Ik vaar op naar MIJN God en Vader
Ds. A. Huijgen | Geen reacties | 21-10-2006| 00:00
Vraag
Ik ben een meisje en kom uit de Christelijk Gereformeerde Kerk. Zondag hebben wij Jeugdvereniging gehad en het onderwerp ging over Maria Magdalena, dat zij naar het graf ging en Jezus zocht, want die had immers beloofd dat hij na drie dagen weer zou opstaan. Dan wordt in Joh. 20:17b gezegd: Ik vaar op naar MIJN VADER en uw VADER en naar MIJN GOD en jullie GOD. Maar waarom zegt Christus niet: Ik vaar op naar onze God en onze Vader? Dat was de vraag in het boekje waar wij niet uitkwamen. Wij, de jeugd, zaten te denken aan dat Hij een plek ging bereiden in de Hemel voor ons, maar dat was gissen. Kunt u ons helpen? Alvast bedankt. Een jeugdlid.
Antwoord
Beste vraagsteller,
Het maakt inderdaad wel verschil dat de Heere Jezus zegt: "Ik vaar op tot Mijn Vader en uw Vader" en niet: "tot onze Vader". Allereerst is het goed om te bedenken dat de Heere Jezus op verschillende momenten in het evangelie naar Johannes heeft verkondigd dat Hij zal opvaren naar -zo zegt Hij- "Mijn" Vader of "de" Vader (Joh. 14:12, 28; 16:5, 10, 28). Nu, in hoofdstuk 20, is het dus zo ver dat Hij op het punt staat op te varen naar "de" Vader. Maar: door Zijn opstanding en hemelvaart is God de Vader niet alleen meer de Vader van de Heere Jezus Christus, maar óók van de discipelen. Denk hierbij aan de belofte van Joh. 14:1-2: "In het huis Mijns Vader zijn vele woningen. Ik ga heen om voor u plaats te bereiden." In dat licht is het sprekend dat de Heere Jezus in 20:17 ook zegt: "ga heen tot mijn broeders". Door Christus' opstanding is God de Vader ook hun Vader. In het licht van heel het evangelie van Johannes moeten we hier ook wijzen op de Heilige Geest Die gegeven wordt als Christus is heengegaan: dat belooft Hij in 16:7 en bevestigt Hij in 20:22. Jullie gedachte dat deze tekst te maken heeft met het plaats bereiden in de hemel door de Heere Christus voor de Zijnen is dus erg terecht.

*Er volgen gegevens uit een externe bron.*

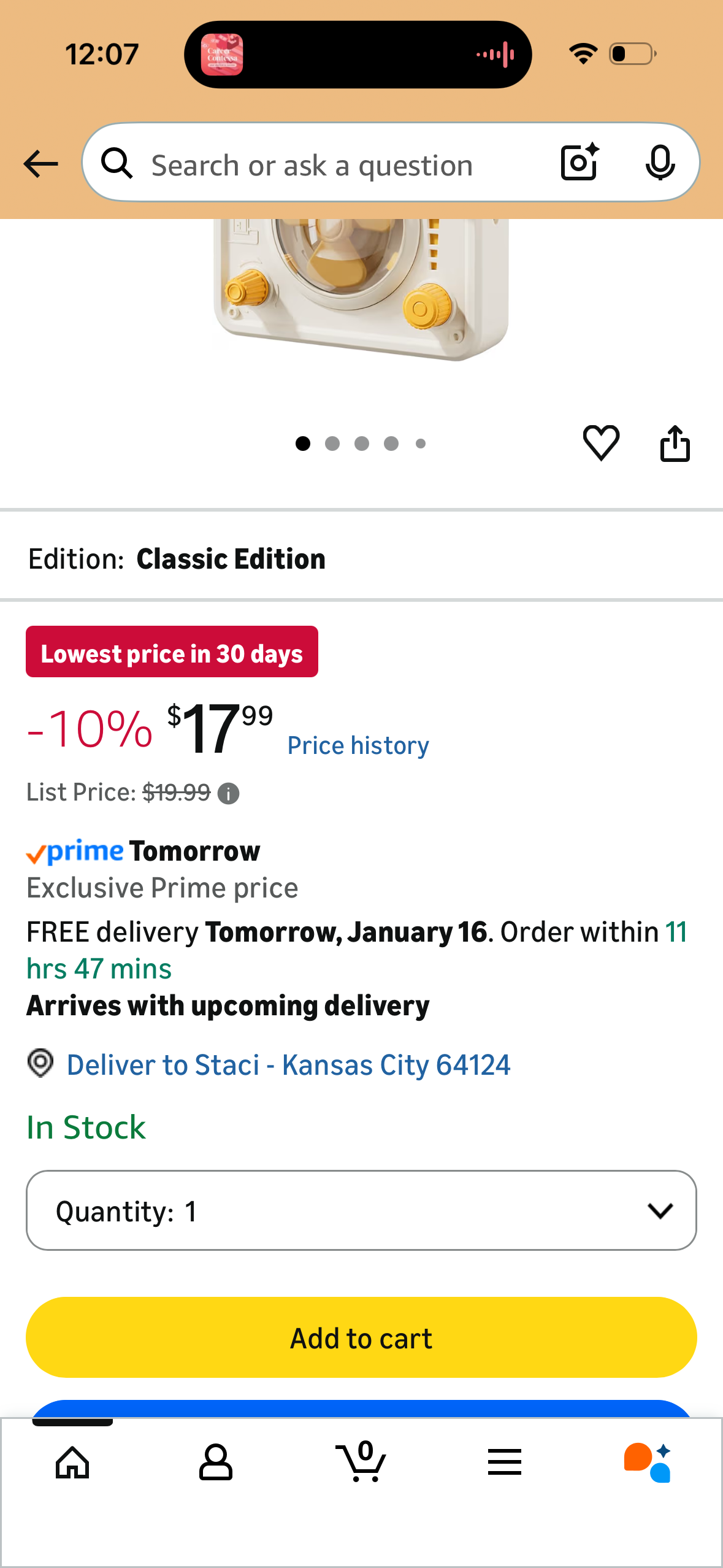723x1568 pixels.
Task: Click the Add to cart button
Action: (x=361, y=1337)
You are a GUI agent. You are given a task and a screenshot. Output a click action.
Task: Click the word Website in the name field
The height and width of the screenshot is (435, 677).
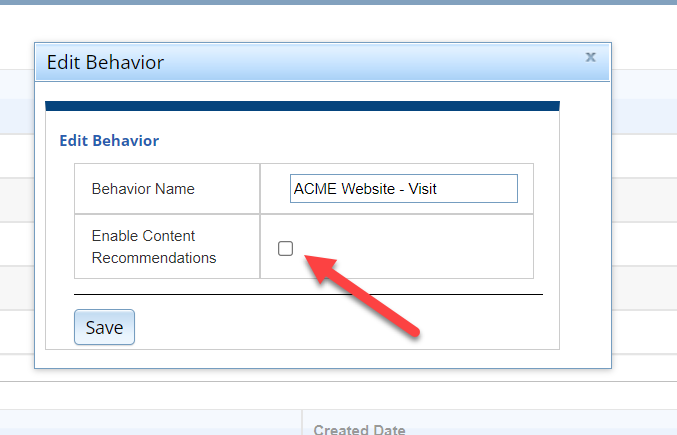[368, 189]
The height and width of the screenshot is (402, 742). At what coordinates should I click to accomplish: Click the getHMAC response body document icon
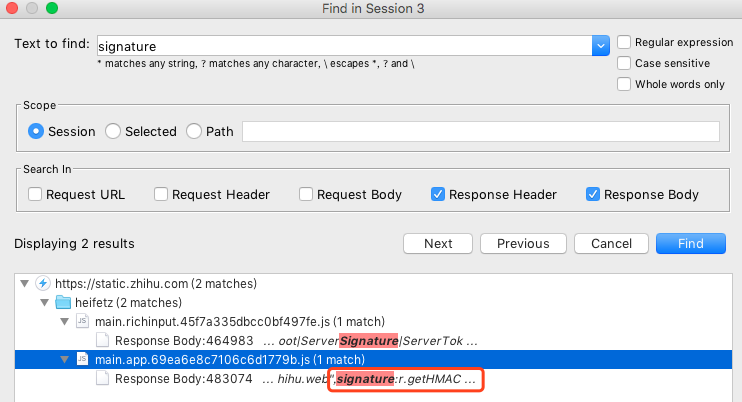(102, 379)
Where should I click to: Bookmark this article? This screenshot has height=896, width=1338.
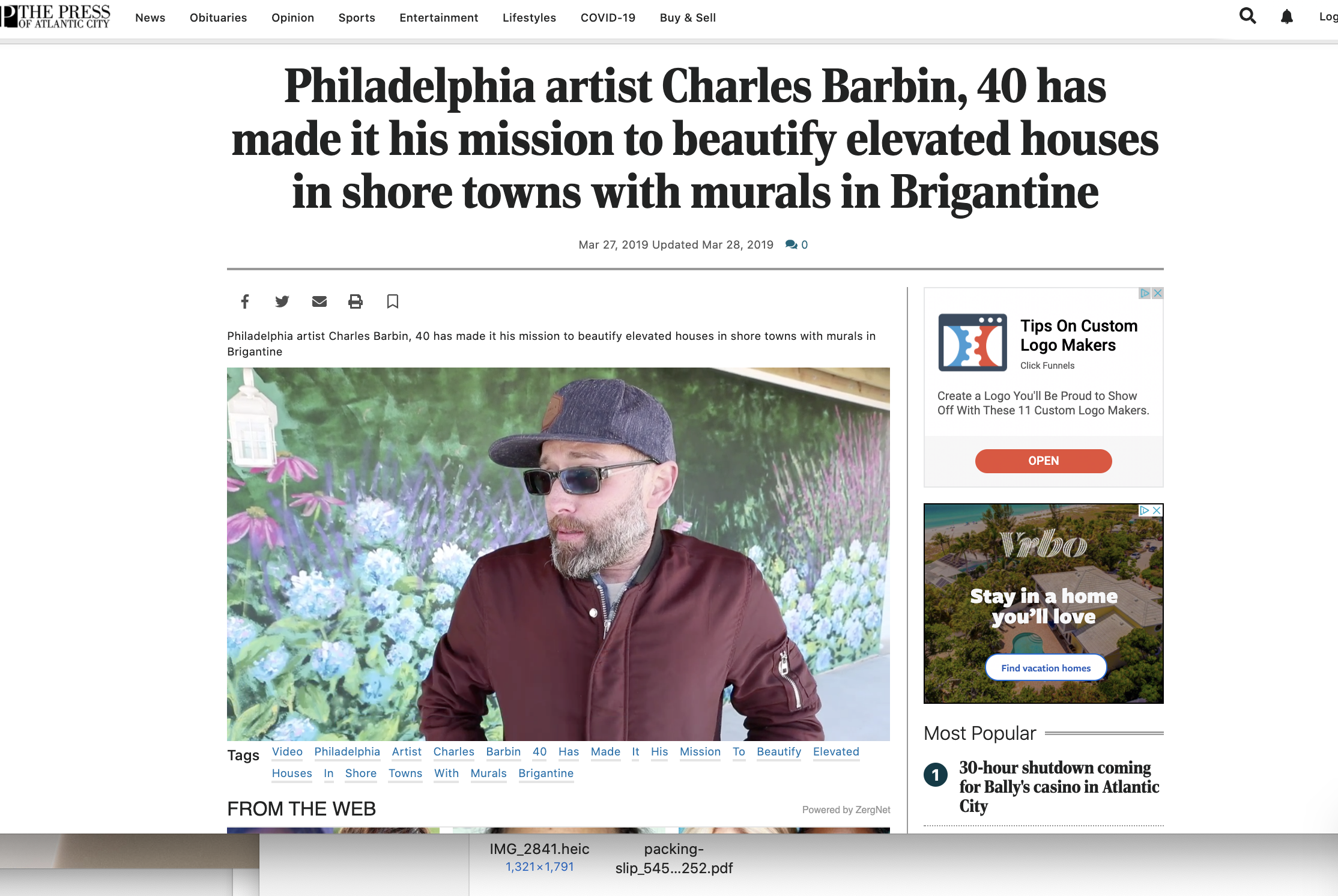(393, 301)
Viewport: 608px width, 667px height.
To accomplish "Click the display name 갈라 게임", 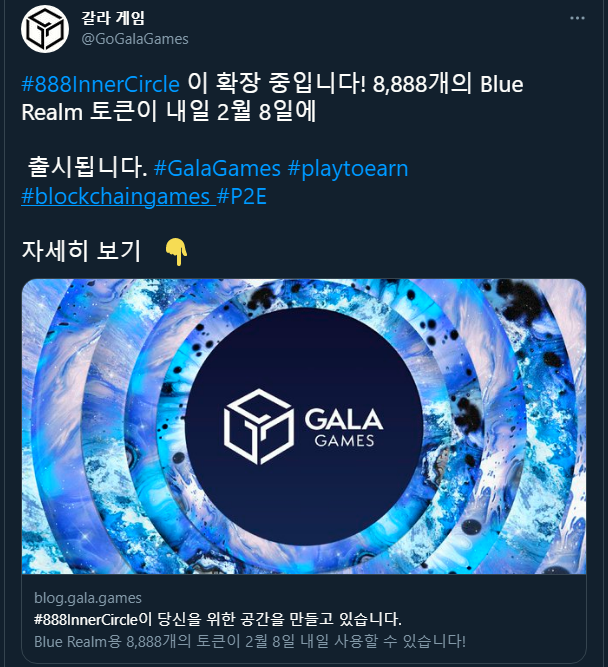I will tap(113, 18).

Overigens zijn er twee opvattingen over wat de Heere Jezus precies bedoelt als Hij spreekt over "Mijn Vader en uw Vader". De eerste is dat de Heere hier de afstand en het onderscheid tussen Zichzelf en de discipelen onderstreept: hoewel de discipelen ook kinderen van de Vader zijn, zijn ze dat op een andere manier dan de Heere Jezus Christus, de eniggeboren Zoon van God. De tweede opvatting zegt dat de Heere Jezus hier niet zozeer de afstand onderstreept, maar juist de nabijheid en verbondenheid met Zijn discipelen benadrukt. Door de opstanding is de Vader niet alleen Zijn Vader meer, maar ook de Vader van de discipelen. Ik denk dat er voor deze laatste opvatting veel te zeggen valt, ook in het licht van Ruth 1:16, dat hier heel sterk op lijkt en dat ook de overbrugging van de afstand aanwijst: "Uw volk is mijn volk en uw God is mijn God".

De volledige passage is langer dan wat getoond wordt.